Set every entry down again precisely.

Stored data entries

┌────────

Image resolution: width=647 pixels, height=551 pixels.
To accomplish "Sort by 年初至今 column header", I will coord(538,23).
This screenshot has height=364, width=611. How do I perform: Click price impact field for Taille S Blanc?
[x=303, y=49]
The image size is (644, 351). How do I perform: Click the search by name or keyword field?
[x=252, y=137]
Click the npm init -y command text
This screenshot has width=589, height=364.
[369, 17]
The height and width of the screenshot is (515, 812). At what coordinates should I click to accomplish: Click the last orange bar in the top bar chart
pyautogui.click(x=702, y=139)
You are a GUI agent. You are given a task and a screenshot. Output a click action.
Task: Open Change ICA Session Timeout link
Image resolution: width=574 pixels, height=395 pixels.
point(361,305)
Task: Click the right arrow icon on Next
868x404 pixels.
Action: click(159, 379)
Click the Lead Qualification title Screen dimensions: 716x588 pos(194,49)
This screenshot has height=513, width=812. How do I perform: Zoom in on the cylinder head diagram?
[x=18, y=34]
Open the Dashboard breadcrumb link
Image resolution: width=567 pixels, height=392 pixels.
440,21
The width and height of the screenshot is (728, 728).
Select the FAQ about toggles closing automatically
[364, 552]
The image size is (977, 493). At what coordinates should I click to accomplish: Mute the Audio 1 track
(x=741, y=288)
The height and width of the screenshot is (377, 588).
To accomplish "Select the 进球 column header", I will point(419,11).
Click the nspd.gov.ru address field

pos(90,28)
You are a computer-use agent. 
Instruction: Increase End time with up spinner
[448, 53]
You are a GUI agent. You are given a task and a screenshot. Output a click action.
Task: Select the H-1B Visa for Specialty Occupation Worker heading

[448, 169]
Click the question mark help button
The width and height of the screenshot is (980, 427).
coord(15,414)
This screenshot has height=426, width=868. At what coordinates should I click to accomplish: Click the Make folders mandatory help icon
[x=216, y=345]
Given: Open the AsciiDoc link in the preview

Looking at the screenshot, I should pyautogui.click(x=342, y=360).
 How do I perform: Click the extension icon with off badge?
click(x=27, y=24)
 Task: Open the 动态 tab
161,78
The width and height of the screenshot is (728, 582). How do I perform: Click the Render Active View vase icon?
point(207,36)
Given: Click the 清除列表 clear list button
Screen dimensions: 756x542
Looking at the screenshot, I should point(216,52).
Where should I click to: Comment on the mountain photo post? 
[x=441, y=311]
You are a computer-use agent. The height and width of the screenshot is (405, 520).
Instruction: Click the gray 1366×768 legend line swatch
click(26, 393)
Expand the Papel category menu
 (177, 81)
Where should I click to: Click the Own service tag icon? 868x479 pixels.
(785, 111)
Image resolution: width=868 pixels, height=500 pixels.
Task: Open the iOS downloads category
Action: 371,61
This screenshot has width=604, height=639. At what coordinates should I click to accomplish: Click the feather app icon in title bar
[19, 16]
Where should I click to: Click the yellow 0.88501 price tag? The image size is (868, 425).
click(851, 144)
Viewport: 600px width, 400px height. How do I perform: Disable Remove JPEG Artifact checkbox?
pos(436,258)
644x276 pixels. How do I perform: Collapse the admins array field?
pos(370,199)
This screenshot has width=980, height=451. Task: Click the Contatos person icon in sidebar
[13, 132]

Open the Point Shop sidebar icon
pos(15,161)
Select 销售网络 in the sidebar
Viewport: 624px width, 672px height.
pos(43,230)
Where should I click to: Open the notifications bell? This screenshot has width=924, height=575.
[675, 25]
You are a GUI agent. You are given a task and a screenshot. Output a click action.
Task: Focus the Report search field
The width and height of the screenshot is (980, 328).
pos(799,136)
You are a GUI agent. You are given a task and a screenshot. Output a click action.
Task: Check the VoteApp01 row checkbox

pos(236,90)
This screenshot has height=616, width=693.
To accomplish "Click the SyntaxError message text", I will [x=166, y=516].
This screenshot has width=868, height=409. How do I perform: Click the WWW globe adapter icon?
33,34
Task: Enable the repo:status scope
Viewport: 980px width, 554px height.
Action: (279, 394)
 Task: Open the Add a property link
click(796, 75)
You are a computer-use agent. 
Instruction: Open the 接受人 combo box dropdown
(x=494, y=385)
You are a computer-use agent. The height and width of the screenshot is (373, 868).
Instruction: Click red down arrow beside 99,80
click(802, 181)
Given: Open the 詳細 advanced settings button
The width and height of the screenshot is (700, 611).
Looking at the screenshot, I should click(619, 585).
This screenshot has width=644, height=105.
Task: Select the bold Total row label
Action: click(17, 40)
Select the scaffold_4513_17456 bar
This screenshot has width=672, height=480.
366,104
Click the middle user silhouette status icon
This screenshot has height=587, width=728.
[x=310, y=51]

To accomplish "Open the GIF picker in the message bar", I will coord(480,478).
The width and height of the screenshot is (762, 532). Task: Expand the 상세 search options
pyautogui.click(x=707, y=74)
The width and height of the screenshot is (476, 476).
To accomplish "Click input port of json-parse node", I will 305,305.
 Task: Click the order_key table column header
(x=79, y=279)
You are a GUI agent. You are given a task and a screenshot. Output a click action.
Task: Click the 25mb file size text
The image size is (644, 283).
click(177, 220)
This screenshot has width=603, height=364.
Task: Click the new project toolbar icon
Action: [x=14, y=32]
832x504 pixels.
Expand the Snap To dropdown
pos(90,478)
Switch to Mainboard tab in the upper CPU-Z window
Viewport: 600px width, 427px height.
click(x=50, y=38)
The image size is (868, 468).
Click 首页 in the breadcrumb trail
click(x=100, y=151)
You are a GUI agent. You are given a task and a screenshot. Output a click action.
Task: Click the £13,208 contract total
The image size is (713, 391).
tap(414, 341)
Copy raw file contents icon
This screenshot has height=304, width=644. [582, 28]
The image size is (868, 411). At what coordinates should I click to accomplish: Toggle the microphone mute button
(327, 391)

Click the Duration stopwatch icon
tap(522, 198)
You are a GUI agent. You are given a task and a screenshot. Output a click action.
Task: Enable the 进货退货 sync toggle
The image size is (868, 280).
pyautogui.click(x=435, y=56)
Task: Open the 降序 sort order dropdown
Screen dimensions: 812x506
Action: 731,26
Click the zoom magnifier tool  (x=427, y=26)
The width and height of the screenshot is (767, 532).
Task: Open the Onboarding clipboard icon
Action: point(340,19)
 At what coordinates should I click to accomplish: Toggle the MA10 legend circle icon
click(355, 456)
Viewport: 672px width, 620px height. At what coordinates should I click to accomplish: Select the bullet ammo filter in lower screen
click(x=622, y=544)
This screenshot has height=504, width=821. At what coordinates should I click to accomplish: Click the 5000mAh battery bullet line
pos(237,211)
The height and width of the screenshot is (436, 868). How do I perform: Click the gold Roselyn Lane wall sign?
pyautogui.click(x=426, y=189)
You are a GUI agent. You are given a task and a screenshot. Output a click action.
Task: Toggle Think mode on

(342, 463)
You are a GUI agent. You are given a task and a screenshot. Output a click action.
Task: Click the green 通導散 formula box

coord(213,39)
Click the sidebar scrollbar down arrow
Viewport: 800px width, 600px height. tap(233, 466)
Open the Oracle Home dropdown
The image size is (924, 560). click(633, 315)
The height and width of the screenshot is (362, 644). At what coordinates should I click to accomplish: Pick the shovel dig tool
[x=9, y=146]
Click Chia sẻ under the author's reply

└────────

** Answer area **
Image resolution: width=647 pixels, height=551 pixels.
To accomplish "Sort by 年初至今 column header", I will coord(538,23).
This screenshot has height=364, width=611. How do I perform: Click price impact field for Taille S Blanc?
[x=303, y=49]
The image size is (644, 351). How do I perform: Click the search by name or keyword field?
[x=252, y=137]
Click the npm init -y command text
This screenshot has width=589, height=364.
[369, 17]
The height and width of the screenshot is (515, 812). At what coordinates should I click to accomplish: Click the last orange bar in the top bar chart
pyautogui.click(x=702, y=139)
You are a GUI agent. You are given a task and a screenshot. Output a click action.
Task: Open Change ICA Session Timeout link
Image resolution: width=574 pixels, height=395 pixels.
point(361,305)
Task: Click the right arrow icon on Next
868x404 pixels.
Action: click(159, 379)
Click the Lead Qualification title Screen dimensions: 716x588 pos(194,49)
This screenshot has height=513, width=812. How do I perform: Zoom in on the cylinder head diagram?
[x=18, y=34]
Open the Dashboard breadcrumb link
Image resolution: width=567 pixels, height=392 pixels.
440,21
The width and height of the screenshot is (728, 728).
Select the FAQ about toggles closing automatically
[364, 552]
The image size is (977, 493). At what coordinates should I click to accomplish: Mute the Audio 1 track
(x=741, y=288)
The height and width of the screenshot is (377, 588).
To accomplish "Select the 进球 column header", I will point(419,11).
Click the nspd.gov.ru address field

pos(90,28)
You are a computer-use agent. 
Instruction: Increase End time with up spinner
[448, 53]
You are a GUI agent. You are given a task and a screenshot. Output a click action.
Task: Select the H-1B Visa for Specialty Occupation Worker heading

[448, 169]
Click the question mark help button
The width and height of the screenshot is (980, 427).
coord(15,414)
This screenshot has height=426, width=868. At what coordinates should I click to accomplish: Click the Make folders mandatory help icon
[x=216, y=345]
Given: Open the AsciiDoc link in the preview

Looking at the screenshot, I should pyautogui.click(x=342, y=360).
 How do I perform: Click the extension icon with off badge?
click(x=27, y=24)
 Task: Open the 动态 tab
161,78
The width and height of the screenshot is (728, 582). How do I perform: Click the Render Active View vase icon?
point(207,36)
Given: Click the 清除列表 clear list button
Screen dimensions: 756x542
Looking at the screenshot, I should point(216,52).
Where should I click to: Comment on the mountain photo post? 
[x=441, y=311]
You are a computer-use agent. The height and width of the screenshot is (405, 520).
Instruction: Click the gray 1366×768 legend line swatch
click(26, 393)
Expand the Papel category menu
 (177, 81)
Where should I click to: Click the Own service tag icon? 868x479 pixels.
(785, 111)
Image resolution: width=868 pixels, height=500 pixels.
Task: Open the iOS downloads category
Action: 371,61
This screenshot has width=604, height=639. At what coordinates should I click to accomplish: Click the feather app icon in title bar
[19, 16]
Where should I click to: Click the yellow 0.88501 price tag? The image size is (868, 425).
click(851, 144)
Viewport: 600px width, 400px height. How do I perform: Disable Remove JPEG Artifact checkbox?
pos(436,258)
644x276 pixels. How do I perform: Collapse the admins array field?
pos(370,199)
This screenshot has width=980, height=451. Task: Click the Contatos person icon in sidebar
[13, 132]

Open the Point Shop sidebar icon
pos(15,161)
Select 销售网络 in the sidebar
Viewport: 624px width, 672px height.
pos(43,230)
Where should I click to: Open the notifications bell? This screenshot has width=924, height=575.
[675, 25]
You are a GUI agent. You are given a task and a screenshot. Output a click action.
Task: Focus the Report search field
The width and height of the screenshot is (980, 328).
pos(799,136)
You are a GUI agent. You are given a task and a screenshot. Output a click action.
Task: Check the VoteApp01 row checkbox

pos(236,90)
This screenshot has height=616, width=693.
To accomplish "Click the SyntaxError message text", I will [x=166, y=516].
This screenshot has width=868, height=409. How do I perform: Click the WWW globe adapter icon?
33,34
Task: Enable the repo:status scope
Viewport: 980px width, 554px height.
Action: (279, 394)
 Task: Open the Add a property link
click(796, 75)
You are a computer-use agent. 
Instruction: Open the 接受人 combo box dropdown
(x=494, y=385)
You are a computer-use agent. The height and width of the screenshot is (373, 868).
Instruction: Click red down arrow beside 99,80
click(802, 181)
Given: Open the 詳細 advanced settings button
The width and height of the screenshot is (700, 611).
Looking at the screenshot, I should click(619, 585).
This screenshot has width=644, height=105.
Task: Select the bold Total row label
Action: click(17, 40)
Select the scaffold_4513_17456 bar
This screenshot has width=672, height=480.
366,104
Click the middle user silhouette status icon
This screenshot has height=587, width=728.
[x=310, y=51]

To accomplish "Open the GIF picker in the message bar", I will coord(480,478).
The width and height of the screenshot is (762, 532). Task: Expand the 상세 search options
pyautogui.click(x=707, y=74)
The width and height of the screenshot is (476, 476).
To accomplish "Click input port of json-parse node", I will 305,305.
 Task: Click the order_key table column header
(x=79, y=279)
You are a GUI agent. You are given a task and a screenshot. Output a click action.
Task: Click the 25mb file size text
The image size is (644, 283).
click(177, 220)
This screenshot has width=603, height=364.
Task: Click the new project toolbar icon
Action: [x=14, y=32]
832x504 pixels.
Expand the Snap To dropdown
pos(90,478)
Switch to Mainboard tab in the upper CPU-Z window
Viewport: 600px width, 427px height.
click(x=50, y=38)
The image size is (868, 468).
Click 首页 in the breadcrumb trail
click(x=100, y=151)
You are a GUI agent. You are given a task and a screenshot. Output a click action.
Task: Click the £13,208 contract total
The image size is (713, 391).
tap(414, 341)
Copy raw file contents icon
This screenshot has height=304, width=644. [582, 28]
The image size is (868, 411). At what coordinates should I click to accomplish: Toggle the microphone mute button
(327, 391)

Click the Duration stopwatch icon
tap(522, 198)
You are a GUI agent. You are given a task and a screenshot. Output a click action.
Task: Enable the 进货退货 sync toggle
The image size is (868, 280).
pyautogui.click(x=435, y=56)
Task: Open the 降序 sort order dropdown
Screen dimensions: 812x506
Action: 731,26
Click the zoom magnifier tool  (x=427, y=26)
The width and height of the screenshot is (767, 532).
Task: Open the Onboarding clipboard icon
Action: point(340,19)
 At what coordinates should I click to accomplish: Toggle the MA10 legend circle icon
click(355, 456)
Viewport: 672px width, 620px height. At what coordinates should I click to accomplish: Select the bullet ammo filter in lower screen
click(x=622, y=544)
This screenshot has height=504, width=821. At what coordinates should I click to accomplish: Click the 5000mAh battery bullet line
pos(237,211)
The height and width of the screenshot is (436, 868). How do I perform: Click the gold Roselyn Lane wall sign?
pyautogui.click(x=426, y=189)
You are a GUI agent. You are given a task and a screenshot. Output a click action.
Task: Toggle Think mode on

(342, 463)
You are a GUI agent. You are given a task and a screenshot. Output a click action.
Task: Click the green 通導散 formula box

coord(213,39)
Click the sidebar scrollbar down arrow
Viewport: 800px width, 600px height. tap(233, 466)
Open the Oracle Home dropdown
The image size is (924, 560). click(633, 315)
The height and width of the screenshot is (362, 644). At what coordinates should I click to accomplish: Pick the shovel dig tool
[x=9, y=146]
Click Chia sẻ under the author's reply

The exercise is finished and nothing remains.